Copy out each line of the data holding "accomplish".

++++++++++++++++++++

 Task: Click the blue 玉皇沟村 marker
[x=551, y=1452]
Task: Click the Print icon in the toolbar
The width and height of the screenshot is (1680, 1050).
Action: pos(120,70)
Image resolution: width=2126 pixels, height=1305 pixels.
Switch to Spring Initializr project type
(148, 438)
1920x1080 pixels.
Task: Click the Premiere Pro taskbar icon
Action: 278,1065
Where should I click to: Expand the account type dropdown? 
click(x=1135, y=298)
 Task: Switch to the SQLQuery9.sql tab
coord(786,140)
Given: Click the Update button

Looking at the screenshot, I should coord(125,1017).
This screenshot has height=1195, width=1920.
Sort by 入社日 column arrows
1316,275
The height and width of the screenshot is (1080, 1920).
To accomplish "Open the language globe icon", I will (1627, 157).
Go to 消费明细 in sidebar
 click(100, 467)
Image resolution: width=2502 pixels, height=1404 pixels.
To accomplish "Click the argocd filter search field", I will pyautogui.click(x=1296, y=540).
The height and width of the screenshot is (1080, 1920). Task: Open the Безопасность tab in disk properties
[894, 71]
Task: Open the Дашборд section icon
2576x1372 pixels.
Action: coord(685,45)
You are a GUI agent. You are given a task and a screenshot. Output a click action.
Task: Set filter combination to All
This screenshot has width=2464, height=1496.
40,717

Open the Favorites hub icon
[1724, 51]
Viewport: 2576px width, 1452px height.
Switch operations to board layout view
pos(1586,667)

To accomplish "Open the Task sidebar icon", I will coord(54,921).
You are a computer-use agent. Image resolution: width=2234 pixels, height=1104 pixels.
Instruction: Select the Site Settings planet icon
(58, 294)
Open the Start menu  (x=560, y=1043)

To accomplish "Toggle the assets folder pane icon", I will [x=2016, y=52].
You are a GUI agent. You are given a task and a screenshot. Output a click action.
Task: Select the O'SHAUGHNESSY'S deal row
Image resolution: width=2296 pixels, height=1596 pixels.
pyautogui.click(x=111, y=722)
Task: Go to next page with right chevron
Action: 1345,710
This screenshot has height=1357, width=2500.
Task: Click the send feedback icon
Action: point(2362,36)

++++++++++++++++++++

*Answer to this task:*
To accomplish "Open the language globe icon", I will (1627, 157).
To accomplish "Click the argocd filter search field", I will pyautogui.click(x=1296, y=540).
To accomplish "Open the Task sidebar icon", I will coord(54,921).
To accomplish "Toggle the assets folder pane icon", I will [x=2016, y=52].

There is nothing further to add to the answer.